1) The love of family
2) The love of friends
3) A companion who loves me
4) Work that I love doing
5) Freedom and ability to socialize and travel
6) A safe, clean, healthy home to live in
7) A sense of purpose and goals
8) An abundance of sunshine
9) A healthy body
10) The ability to learn

What’s your list?

The M word

Friday, April 24th, 2009 just life | 2 Comments »

Marriage is a four-letter word.  People freak out about it.  Especially guys.  Well, ok, women freak out about it in a different way.  But I digress.

Guys, this is information is for you:

People are very sensitive.  They are sensitive to words.  I hate to say it, but most girls are raised a certain way, and we all know it.  They are raised to believe that someday they may be “worthy” of a man’s desire to marry them.  As we grow up and mature and learn, we realize that this notion is silly.  HOWEVER, our subconscious never forgets the voices from our past.  We are always wondering, “Am I worthy?”  And even as we blossom into independent, self-assured adults and don’t even necessarily desire the legal bonds of matrimony, we still kind of want someone to WANT to marry us.  Even if we don’t want to get married.  Why?  Because we are fragile creatures who need reassurance that we are wanted and loved.
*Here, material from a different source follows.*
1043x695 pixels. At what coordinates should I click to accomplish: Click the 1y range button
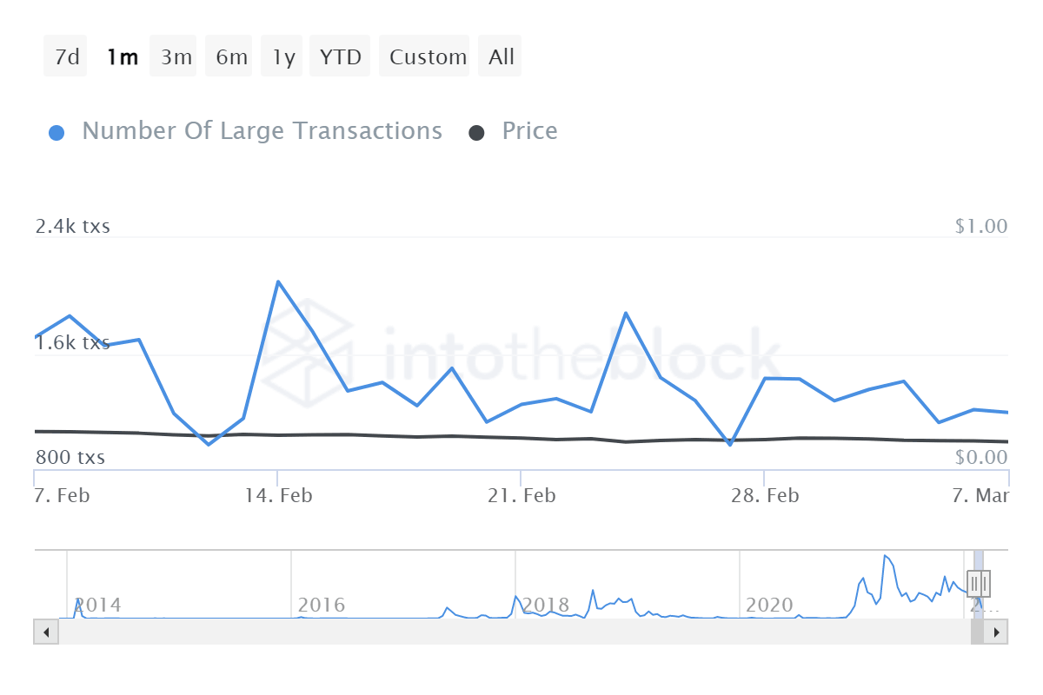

So, even if we have already been there and done that and the desire for traditional marriage itself has waned, we still, for some unexplainable reason, do NOT want to hear you say that you don’t want to ever get married.  Because when you say you don’t ever want to get married, what we HEAR is that you don’t want to ever get married TO US.  We take it very personally.

We also take personally that you are thinking about things we are NOT going to do together instead of things we ARE going to do together.  Like, if you absolutely need to tell us that you never want to get married, perhaps you could then mention something fun that’s happening next year that we are DEFINITELY going to do.  We do not ever want to think that we are just a temporary pit stop in your life.  We have been the pit stop, and the pit stop is not good.

When women think of marriage, they think of commitment, and we’d kind of like to know that you have it, especially if we are willing to invest our time and love and devotion into having a relationship with you.  After a point, we are bitter and jaded from past experiences and don’t give our love or devotion out lightly.  We want to know that you’re worth it, and that you’re as invested in it as we are.  And, I am not talking about crappy relationships here - I am talking about good, healthy, loving relationships.

When men think of marriage, they painfully envision the financial and legal complications involved - not very romantic.  (To be fair, I realize that a lot of men get the shaft in a divorce, and I’m sure their reactions reflect that.)

To me, a marriage is a union of two people centered around common goals and interests that has no foreseeable or predictable conclusion.  It is a coming together of two people who make each other happy and want to continue to do so.  It is a dance of consideration and trust and communication.  “Getting married” is just a legal transaction.  It does not define a couple’s relationship and shouldn’t be necessary in order to be happy.

So, guys, next time you’re maybe feeling a little scared about expectations or are just freaking out because you forgot what it was like to be blindingly happy, try to choose your words carefully.  Remember, our egos are as fragile as yours.